It’s interesting to watch the progression, or I guess regression in this case, both of the facility and of Sister Jude. Protesters march for equal rights on the streets, while within the walls of Briarcliff, Judy Martin slowly loses her grip. It’s a brilliant performance by the always brilliant Jessica Lange, and it’s very well edited and executed by Ryan Murphy and the crew at AHS. It’s also the strongest of the three story lines this week, with Kit and his new families on one end and Lana’s rise towards fame and fortune on the other. The three story lines intersect in interesting ways throughout the episode, with Kit seeming to serve as the connecting lynchpin through all three groupings. 

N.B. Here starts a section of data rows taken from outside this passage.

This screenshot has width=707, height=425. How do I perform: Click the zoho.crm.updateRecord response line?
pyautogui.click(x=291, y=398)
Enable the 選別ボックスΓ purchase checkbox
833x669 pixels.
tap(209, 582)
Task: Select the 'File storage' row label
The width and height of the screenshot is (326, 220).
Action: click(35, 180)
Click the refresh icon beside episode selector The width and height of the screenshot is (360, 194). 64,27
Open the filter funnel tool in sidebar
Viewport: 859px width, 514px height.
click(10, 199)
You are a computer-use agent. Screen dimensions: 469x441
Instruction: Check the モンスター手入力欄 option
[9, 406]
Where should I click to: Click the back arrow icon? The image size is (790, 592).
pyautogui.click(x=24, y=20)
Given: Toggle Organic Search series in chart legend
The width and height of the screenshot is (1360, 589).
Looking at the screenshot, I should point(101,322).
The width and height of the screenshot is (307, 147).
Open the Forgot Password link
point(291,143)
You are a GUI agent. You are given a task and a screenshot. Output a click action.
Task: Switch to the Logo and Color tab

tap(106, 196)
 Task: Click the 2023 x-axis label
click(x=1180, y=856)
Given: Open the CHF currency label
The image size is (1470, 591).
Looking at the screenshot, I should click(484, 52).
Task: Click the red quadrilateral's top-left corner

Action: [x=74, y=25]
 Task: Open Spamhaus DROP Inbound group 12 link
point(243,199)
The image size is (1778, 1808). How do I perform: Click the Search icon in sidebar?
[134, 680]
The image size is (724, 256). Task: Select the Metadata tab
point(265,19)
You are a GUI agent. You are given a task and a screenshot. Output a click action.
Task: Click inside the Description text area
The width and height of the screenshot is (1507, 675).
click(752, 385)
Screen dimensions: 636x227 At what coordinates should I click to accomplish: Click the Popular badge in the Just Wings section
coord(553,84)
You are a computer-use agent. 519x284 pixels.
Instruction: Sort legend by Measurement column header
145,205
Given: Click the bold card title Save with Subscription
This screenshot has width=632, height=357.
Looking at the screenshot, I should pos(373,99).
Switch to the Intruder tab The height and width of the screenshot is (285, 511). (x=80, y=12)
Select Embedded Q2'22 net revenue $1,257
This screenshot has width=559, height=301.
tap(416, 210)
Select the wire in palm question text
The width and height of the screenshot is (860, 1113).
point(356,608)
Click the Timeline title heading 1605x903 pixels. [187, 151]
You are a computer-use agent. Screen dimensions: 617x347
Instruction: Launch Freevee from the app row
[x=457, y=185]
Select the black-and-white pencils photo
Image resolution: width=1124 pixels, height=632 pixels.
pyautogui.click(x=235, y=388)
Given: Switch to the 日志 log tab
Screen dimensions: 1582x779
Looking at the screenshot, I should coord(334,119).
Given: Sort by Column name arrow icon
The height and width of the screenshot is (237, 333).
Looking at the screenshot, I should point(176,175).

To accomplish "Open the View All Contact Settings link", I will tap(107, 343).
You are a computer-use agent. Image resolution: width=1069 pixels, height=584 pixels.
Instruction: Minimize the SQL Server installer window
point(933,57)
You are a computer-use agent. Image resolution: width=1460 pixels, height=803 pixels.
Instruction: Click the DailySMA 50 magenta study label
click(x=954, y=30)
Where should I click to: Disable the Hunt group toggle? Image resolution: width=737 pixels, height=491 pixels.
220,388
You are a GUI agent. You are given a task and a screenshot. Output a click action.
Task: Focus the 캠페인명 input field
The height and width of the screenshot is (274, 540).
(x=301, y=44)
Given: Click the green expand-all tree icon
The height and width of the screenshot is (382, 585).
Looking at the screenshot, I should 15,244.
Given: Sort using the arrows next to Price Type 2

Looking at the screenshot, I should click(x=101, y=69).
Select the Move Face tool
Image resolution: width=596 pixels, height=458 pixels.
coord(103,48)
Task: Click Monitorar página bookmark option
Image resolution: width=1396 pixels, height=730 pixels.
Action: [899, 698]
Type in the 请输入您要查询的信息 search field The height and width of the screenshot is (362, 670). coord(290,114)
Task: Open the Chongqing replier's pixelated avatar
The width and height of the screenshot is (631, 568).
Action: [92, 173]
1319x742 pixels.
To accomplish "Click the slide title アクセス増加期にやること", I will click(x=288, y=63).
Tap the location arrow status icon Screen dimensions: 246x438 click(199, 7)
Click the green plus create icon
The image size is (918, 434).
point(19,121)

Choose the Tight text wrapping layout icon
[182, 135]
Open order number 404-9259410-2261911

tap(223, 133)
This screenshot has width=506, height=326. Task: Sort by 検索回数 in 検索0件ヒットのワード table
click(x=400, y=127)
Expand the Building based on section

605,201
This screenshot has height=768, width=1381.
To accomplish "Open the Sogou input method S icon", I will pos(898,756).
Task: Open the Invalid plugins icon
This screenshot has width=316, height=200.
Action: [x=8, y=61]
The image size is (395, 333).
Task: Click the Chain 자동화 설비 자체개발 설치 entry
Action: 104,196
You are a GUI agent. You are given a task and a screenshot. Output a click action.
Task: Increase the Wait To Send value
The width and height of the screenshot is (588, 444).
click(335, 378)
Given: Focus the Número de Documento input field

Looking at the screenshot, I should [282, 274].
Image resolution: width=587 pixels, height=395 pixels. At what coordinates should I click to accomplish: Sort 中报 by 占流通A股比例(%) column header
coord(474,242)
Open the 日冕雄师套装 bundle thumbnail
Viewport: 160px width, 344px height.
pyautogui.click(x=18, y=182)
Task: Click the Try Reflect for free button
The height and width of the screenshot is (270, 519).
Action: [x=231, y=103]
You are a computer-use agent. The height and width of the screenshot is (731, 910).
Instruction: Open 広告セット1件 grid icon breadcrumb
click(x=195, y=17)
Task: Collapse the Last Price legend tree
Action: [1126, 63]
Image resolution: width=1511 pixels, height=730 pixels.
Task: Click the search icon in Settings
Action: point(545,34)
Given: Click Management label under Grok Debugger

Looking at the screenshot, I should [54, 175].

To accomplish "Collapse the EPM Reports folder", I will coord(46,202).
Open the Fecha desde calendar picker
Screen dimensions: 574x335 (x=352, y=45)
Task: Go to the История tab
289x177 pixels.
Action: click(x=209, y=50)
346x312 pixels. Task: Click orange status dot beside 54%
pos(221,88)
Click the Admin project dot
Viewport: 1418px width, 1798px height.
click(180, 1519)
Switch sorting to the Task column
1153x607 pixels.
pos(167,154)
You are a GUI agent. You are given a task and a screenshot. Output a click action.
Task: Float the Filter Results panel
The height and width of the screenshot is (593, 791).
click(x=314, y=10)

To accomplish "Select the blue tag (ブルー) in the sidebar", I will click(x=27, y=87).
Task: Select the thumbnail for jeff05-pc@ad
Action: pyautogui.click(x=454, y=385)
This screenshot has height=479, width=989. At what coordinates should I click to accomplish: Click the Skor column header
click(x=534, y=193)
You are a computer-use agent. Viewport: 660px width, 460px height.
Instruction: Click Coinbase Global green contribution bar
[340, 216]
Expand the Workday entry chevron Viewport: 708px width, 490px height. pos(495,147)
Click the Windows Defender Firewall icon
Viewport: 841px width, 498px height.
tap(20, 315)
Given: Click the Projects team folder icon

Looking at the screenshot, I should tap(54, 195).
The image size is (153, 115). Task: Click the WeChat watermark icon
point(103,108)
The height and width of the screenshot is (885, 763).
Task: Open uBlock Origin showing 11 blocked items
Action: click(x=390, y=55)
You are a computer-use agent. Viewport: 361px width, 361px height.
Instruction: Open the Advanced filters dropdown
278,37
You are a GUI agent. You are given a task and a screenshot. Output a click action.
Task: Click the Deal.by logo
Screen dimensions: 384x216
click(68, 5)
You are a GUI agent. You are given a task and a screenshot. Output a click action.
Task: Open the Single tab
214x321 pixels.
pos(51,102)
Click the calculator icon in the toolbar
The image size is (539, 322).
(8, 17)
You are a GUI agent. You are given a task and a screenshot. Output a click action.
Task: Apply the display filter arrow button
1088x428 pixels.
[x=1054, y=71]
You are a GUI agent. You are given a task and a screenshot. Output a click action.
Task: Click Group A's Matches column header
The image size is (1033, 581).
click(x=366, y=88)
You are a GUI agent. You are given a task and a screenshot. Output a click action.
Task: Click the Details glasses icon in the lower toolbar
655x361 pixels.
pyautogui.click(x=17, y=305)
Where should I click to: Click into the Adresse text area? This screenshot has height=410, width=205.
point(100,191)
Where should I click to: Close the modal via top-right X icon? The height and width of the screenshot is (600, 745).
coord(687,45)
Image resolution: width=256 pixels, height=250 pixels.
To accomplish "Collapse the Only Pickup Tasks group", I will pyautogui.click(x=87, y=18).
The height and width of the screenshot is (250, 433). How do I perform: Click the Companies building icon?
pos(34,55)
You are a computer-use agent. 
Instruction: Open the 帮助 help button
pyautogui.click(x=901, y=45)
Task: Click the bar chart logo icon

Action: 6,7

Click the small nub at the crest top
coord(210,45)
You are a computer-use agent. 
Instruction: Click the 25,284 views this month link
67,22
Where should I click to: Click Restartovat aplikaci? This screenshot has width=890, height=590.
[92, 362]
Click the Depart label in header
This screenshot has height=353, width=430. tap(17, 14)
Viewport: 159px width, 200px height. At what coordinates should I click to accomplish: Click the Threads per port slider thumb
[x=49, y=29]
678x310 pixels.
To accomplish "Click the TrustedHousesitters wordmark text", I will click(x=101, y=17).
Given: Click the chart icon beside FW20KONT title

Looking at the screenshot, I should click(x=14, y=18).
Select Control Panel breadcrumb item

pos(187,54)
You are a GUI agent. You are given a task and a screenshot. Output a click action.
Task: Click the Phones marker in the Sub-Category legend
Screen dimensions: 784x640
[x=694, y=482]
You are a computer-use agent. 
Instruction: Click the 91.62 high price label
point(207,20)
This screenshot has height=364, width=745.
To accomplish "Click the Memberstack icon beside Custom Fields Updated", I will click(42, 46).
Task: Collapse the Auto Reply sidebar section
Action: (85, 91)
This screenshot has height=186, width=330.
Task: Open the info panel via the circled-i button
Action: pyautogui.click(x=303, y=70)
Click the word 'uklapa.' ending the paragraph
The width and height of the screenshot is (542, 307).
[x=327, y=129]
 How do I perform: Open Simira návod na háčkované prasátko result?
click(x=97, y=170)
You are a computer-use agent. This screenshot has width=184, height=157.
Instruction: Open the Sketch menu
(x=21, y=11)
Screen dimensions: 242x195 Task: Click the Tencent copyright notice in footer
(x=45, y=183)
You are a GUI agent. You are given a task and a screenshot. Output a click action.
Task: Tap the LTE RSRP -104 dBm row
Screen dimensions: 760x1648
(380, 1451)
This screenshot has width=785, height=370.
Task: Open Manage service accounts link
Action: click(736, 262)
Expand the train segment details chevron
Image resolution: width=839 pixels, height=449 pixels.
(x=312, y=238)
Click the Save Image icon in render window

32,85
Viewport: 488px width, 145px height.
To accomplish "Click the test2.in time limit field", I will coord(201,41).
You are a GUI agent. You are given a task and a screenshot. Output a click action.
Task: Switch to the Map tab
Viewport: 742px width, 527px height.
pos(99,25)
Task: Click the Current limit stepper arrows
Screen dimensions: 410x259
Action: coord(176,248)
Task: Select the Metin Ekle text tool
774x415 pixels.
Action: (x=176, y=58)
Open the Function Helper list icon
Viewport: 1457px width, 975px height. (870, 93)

Like in the first season, the titular location seems to serve as an irresistible draw for the characters. Jude is trapped there, Kit is compelled to return there time and time again in a search for justice, and Lana mines her memories of the place and its inhabitants for her success. That’s the thing about coping. Everyone does it in different ways (or fails to do it). Kit becomes a crusader, befitting the martyr and saviour complex he’s displayed throughout the show. Lana returns to how she was when she was the plucky reporter poking her nose where it didn’t belong, a self-serving, self-interested hard case looking out for number one. Grace becomes an obsessive; Alma represses her memories almost completely. And Jude, well… we see what’s been happening to her. 

The show is rounding the corner to the final episode of the season, and they’re tying up loose ends at a rapid pace. It’s giving American Horror Story a little bit more of a ramshackle feeling than the earlier episodes of the season had, but it’s also giving it a little more of that familiar AHS craziness that we all know and love (the fact that Dylan McDermott keeps showing up to chew scenery as the most deliciously white trash serial killer ever really turns the dial to eleven). Even without secret Nazis, demonic possession, cannibal mutants, and serial killers, this show never ceases to be packed full of insanity. 

During the first season, AHS seemed to peak early, but much like Sister Mary Eunice raping a priest, it looks like Asylum will climax at exactly the right time. 

Read Ron’s review of the previous episode, Spilt Milk, here.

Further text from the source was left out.